While a civil law by the previous Afghan government allowed girls’ marriage only at age 16, the new de facto Taliban Islamist regime has a different policy. 

“The Sharia is clear about this,” said Sadiq Akif, a spokesman for the Taliban’s Ministry of Promotion of Virtue and Prevention of Vice, referring to the Islamic jurisprudence. 

“When a girl reaches puberty, she can be given to marriage,” Akif told VOA. 

Most girls reach puberty between the ages of 11 and 13, according to Nadia Akseer, a scientist at the Bloomberg School of Public Health at Johns Hopkins University. 

Under the Taliban’s interpretation of Islamic law, the marriage of an 11-year-old girl, considered middle childhood in most countries, is allowed. Medical professionals strongly disagree.  

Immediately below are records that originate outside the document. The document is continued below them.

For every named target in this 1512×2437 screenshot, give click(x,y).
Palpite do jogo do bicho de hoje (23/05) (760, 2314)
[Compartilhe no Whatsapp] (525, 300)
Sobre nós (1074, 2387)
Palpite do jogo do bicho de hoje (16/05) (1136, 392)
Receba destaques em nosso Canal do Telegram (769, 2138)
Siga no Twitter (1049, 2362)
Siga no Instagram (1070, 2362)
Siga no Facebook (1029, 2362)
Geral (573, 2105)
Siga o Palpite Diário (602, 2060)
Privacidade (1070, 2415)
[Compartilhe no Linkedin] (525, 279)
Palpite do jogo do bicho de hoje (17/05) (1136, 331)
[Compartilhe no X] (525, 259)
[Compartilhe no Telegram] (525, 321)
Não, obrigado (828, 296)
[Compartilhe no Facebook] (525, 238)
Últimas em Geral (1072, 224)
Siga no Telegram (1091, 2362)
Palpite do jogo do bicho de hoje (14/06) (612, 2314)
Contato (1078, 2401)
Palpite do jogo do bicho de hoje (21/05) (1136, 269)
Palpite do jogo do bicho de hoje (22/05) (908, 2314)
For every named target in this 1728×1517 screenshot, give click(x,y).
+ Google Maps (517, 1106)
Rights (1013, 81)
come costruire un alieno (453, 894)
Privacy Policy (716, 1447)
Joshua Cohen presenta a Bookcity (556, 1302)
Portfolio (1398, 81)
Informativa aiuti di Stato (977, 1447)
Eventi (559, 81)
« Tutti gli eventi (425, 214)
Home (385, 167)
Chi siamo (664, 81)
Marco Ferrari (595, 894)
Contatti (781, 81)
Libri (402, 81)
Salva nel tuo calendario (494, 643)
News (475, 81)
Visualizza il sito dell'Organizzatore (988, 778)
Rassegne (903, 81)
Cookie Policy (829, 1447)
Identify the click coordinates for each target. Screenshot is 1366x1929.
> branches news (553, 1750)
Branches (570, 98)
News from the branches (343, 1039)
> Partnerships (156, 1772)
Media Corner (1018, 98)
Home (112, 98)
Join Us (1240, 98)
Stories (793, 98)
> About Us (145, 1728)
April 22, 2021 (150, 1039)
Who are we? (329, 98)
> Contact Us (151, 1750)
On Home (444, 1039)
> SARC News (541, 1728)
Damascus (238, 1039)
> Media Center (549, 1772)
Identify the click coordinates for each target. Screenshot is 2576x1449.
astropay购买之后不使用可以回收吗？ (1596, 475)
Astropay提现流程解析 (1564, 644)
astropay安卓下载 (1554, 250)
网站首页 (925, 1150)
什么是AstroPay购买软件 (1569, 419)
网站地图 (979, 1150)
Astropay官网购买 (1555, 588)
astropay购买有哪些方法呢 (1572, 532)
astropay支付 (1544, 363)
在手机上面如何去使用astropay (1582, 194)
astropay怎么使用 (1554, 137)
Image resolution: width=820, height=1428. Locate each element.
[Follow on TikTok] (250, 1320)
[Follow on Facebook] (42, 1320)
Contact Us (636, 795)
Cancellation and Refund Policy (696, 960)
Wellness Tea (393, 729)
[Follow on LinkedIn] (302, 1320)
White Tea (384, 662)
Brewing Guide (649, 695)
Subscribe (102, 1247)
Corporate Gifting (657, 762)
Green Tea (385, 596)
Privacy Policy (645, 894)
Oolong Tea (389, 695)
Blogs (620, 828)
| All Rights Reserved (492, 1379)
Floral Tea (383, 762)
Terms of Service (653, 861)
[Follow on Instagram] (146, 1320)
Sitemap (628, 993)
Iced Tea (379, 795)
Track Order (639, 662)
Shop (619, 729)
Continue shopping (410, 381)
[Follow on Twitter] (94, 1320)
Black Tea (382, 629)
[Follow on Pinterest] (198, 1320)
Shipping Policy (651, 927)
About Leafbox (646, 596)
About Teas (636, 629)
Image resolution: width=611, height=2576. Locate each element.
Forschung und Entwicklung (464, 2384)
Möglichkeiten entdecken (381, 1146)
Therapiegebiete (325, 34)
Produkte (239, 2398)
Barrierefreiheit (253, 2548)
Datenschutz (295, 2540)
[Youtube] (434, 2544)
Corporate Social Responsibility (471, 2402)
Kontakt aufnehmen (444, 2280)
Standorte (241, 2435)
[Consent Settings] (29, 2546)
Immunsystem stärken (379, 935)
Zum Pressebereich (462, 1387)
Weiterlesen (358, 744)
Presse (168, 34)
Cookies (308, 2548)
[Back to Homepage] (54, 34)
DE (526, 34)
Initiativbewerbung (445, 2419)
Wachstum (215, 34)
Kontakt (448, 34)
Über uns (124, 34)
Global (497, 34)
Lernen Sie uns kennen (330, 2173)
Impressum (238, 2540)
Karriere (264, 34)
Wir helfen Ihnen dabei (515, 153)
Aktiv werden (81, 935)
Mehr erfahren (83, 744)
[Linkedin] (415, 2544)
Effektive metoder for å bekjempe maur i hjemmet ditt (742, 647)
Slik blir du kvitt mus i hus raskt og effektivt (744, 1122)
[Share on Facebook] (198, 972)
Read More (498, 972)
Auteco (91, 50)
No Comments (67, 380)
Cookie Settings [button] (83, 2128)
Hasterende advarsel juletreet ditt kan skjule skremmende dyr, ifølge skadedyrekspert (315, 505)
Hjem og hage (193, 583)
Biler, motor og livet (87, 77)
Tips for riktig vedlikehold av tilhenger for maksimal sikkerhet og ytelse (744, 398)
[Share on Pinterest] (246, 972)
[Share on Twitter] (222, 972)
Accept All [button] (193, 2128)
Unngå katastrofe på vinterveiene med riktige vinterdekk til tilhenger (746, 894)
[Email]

“Girls bodies are changing and growing their whole life but especially once they hit puberty. That pubertal growth spurt continues from initiation of puberty (say age 12 years) until their early 20s. During these years, girls have a heightened need for good nutrition and healthy behaviors to grow to her fullest potential,” Akseer told VOA. 

One critical consequence of the prevalence of child marriage in Afghanistan, estimated at 28% nationwide, is maternal mortality. Afghanistan has the worst maternal and infant mortality rates in Asia. For every 100,000 live births 700 to 1,600 mothers die. 

“From a medical standpoint for the girl to attain her full health and development, she should not get pregnant at least until her early 20s,” said Akseer. 

Other risks

“Girls who are forced into early marriage have their childhoods ripped away from them. They are often denied access to education and face a future they are not physically, emotionally and psychologically ready for, which has a devastating impact on their health and mental wellbeing,” said Sacha Myers, a spokeswoman for Save the Children in Afghanistan. 

While poverty pushes vulnerable parents to extreme remedies such as giving their teenage daughters for dowry, the Taliban’s ban on secondary education and work for women appears to have facilitated the rise in child marriages in Afghanistan. 

“When girls are banned from school and from work outside, what options are left for parents other than giving their daughters into early marriage?” said Tamana Bahar, an engineering specialist who was sacked from a government job by the Taliban last year because of her gender. 

After seizing power last August, the Taliban fired all female government employees except for medical professionals and some teachers. 

Pashtana, who is now able to feed her four young children with the dowry she took for Zarghona’s marriage, could not see a better future for her teenage daughter. “This is how life is for women in this country,” she said.

Hunger and severe malnutrition threaten the lives of more than 1 million Afghan children, UNICEF has warned. 

To save these children, their parents will likely continue to opt for the type of extreme solutions that led to Pashtana’s fate.